Talking about his years of addiction—before and in the early years of his career—is not something he’s shied away from before. But his latest interview offers difficult details about what rock bottom looks like for a man worth millions.
Jackson initially got into drugs in the 1960s when a professor introduced him to acid. From there, he went on to heroin and cocaine and finally, when the crack epidemic hit, he turned to rock. Soon, that became his drug of choice, and throughout the early days of his acting career he managed to balance the two, clandestinely smoking crack outside Broadway theaters.
But it all came to a head one day when his wife and daughter found him lying facedown on the kitchen floor, a mess of drug paraphernalia splayed out around him. They demanded he go to rehab—and finally he did.
“I’d been getting high since, shit, 15, 16 years old, and I was tired as fuck,” he told the magazine.
His first sober role was playing a person with crack addiction, a part Spike Lee offered him while he was still in treatment.
“All the people in rehab were trying to talk me out of it,” he said. “‘You’re going to be messing around with crack pipes. All your triggers will be there. Blah, blah, blah.’ I was like, ‘You know what? If for no other reason than I never want to see you motherfuckers again, I will never pick up another drug.’ ‘Cause I hated their asses.”

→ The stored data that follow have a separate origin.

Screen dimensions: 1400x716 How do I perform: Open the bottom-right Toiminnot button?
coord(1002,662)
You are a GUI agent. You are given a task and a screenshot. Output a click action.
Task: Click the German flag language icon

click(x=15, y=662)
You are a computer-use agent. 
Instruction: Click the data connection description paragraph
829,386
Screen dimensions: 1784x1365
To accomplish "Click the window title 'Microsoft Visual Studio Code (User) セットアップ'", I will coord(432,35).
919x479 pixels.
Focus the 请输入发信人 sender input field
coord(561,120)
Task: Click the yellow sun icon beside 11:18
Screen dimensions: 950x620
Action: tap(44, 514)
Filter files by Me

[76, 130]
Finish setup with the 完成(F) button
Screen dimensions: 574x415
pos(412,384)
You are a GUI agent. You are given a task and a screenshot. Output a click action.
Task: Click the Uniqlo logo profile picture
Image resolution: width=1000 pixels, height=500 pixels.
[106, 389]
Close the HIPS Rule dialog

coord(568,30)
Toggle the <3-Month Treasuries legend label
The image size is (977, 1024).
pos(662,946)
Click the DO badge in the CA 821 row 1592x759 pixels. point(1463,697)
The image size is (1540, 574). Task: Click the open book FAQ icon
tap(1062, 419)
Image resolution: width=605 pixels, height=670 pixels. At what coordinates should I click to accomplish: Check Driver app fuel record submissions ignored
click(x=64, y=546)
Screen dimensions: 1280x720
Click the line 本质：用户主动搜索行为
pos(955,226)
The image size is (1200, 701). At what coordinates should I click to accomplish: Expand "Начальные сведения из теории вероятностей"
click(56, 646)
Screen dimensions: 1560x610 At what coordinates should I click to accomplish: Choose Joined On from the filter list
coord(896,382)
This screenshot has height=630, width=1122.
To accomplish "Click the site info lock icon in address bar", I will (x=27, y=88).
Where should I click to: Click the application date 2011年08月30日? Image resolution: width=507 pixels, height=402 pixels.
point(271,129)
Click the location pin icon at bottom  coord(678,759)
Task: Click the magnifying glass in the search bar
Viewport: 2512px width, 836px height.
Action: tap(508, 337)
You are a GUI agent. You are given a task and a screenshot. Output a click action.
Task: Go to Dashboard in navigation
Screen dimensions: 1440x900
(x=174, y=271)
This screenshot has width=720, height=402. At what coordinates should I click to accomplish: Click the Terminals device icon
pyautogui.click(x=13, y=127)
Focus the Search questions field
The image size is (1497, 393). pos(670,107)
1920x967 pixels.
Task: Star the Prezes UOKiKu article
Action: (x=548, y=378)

That role—playing Gator in Jungle Fever—nabbed him a best supporting actor award at Cannes and catapulted him toward stardom. That same year, he met Quentin Tarantino, who would later write his bloody cult classic with Jackson in mind.
It was that counterculture hit that won him an Oscar nomination and still brings him a constant new crop of fans.
“It’s the kind of movie that every year, I gain 3, 4 million new fans because kids get old enough to see it for the first time,” he said. “They think it’s the coolest thing they’ve ever fuckin’ seen in their lives.”